[intro]As a society, we are able to conceptualise and grasp the horrors of explicit violence, but we struggle with the violence that comes from unexpected places. Rumbi Goredema Görgens says #MeToo.[/intro]

When I was in my first year of university, I went, as instructed, to one of my lecturers’ offices to pick up my graded final essay. It was study week and the campus was quiet. I needed the paper to study for the upcoming exam, and had gone to campus specifically to fetch it. The grade was good; the lecturer impressed. He asked me if I was really in first year, boosting my academic ego a little. “No, really,” he said, “This is one of the best papers I’ve read by any student.” I beamed. Then, he put his arm around me. It wasn’t an overtly sexual gesture. But it felt rooted in an affection that was out of place in this relationship, and in this context. It was framed as part of the reward for my academic skills. Here’s your A, and an inappropriate hug.

In the same year, on another part of the campus, my university residence held a fire drill. It was a chaotic, disorganised 11pm affair, full of ridiculous behaviours that, in an actual fire, would result in certain, fiery death. At one point, we were all standing in a queue, squashed together for some reason. A guy I’d met in those first few weeks of university took the opportunity to push himself up against me, and, brazenly, without any hesitation that I could discern, grab my left breast.

I don’t tell these stories to ‘out’ myself. I don’t write my #metoo tales to raise awareness. I tell them because it is a reclamation of my power and my self from the hands of these and other men. I also tell these two stories, instead of the countless others I could tell, because of what they have taught me about sexual violence as a systemic ill.

Both perpetrators were men who’d earned their left and activist credentials. My lecturer was one of the only senior academics of colour in a largely white department on a largely white campus. The guy in the residence was a first-generation higher education student from the Cape Flats, studying medicine, and spitting socially conscious rhymes with a local hip hop collective. Both men were (and maybe still are) involved in the difficult work of engaging with and overturning some of the ugliest strongholds of white supremacy on campus and beyond. And yet. They did what they did, and I know what I know about who they are.
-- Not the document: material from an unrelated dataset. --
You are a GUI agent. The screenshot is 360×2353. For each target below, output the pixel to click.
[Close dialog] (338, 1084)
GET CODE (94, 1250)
I bring this up because of the chorus of responses to the Harvey Weinstein saga, there have been some voices who have expressed confusion because of his progressive credentials. He donated to Hillary Clinton! He financed indie films! And so on and so forth. As a society, we are able to conceptualise and grasp the horrors of explicit violence, but we struggle with the violence that comes from unexpected places. Not that Harvey Weinstein, white, male, captain of capitalism is unexpected. But my lecturer was. My res mate was.

Academic Hélène Joffe argues that one of the ways in which we manage our identities and our sense of ourselves is by projecting anything that presents a figurative or actual threat onto an ‘other’. Joffe’s argument is that the ‘risk society’ in which we are constantly confronted with tales of horrors domestic and international, intimate and strange (on our phones, in our newspapers, on the radio) compels us to protect our own perceived safe identities by imagining that they happen to other people, not to us.

The actress Mayim Bialik’s devastatingly disappointing op-ed, in which she suggests that Hollywood’s casting couch problem can be avoided if women resist the narrow objectifying gaze of this industry, is an example of this ‘othering’. Read through Joffe’s lens, Bialik is telling herself – and some who may identify with her – that it only happens to other women, prettier women, who play the dangerous game of flaunting their sexuality. She falls into the same trap as so many of us who are appalled at the capacity for misogyny within ‘our’ ranks. We tell ourselves it will not happen if we are dressed modestly enough, if we don’t drink too much, if we walk in groups, if we have our pepper spray and our keys-turned-makeshift-weapons at the ready. We tell ourselves that if we avoid ‘other’ men, we will be fine. So, when the risk presents itself as clear, present danger, delivered by men we assume are mentors, friends, comrades, the violation feels especially brutal, and the attendant disillusion is even worse. When the violence happens in spite of all of the ways in which you have carefully followed the rules of patriarchy, and all of the careful boundaries you’ve built with your modest clothing and your unconventional beauty are breached, it is world shattering.

The risk spills over from other to self, threatening to drown what self has been maintained in the face of relentless misogyny. The only life raft I have is to join the chorus of women who tell their stories. Women who defy the risk by naming it and robbing it of its silence. I proclaim that, yes, #metoo, not so that I can educate anyone about the pervasiveness of sexual violence. I proclaim it to remind myself and this risk society in which we live: Yes, all men, even the one’s from whom you least expect it. And, yes, me too, her too, all of those women too, no matter where they went, with whom and what they were wearing and why.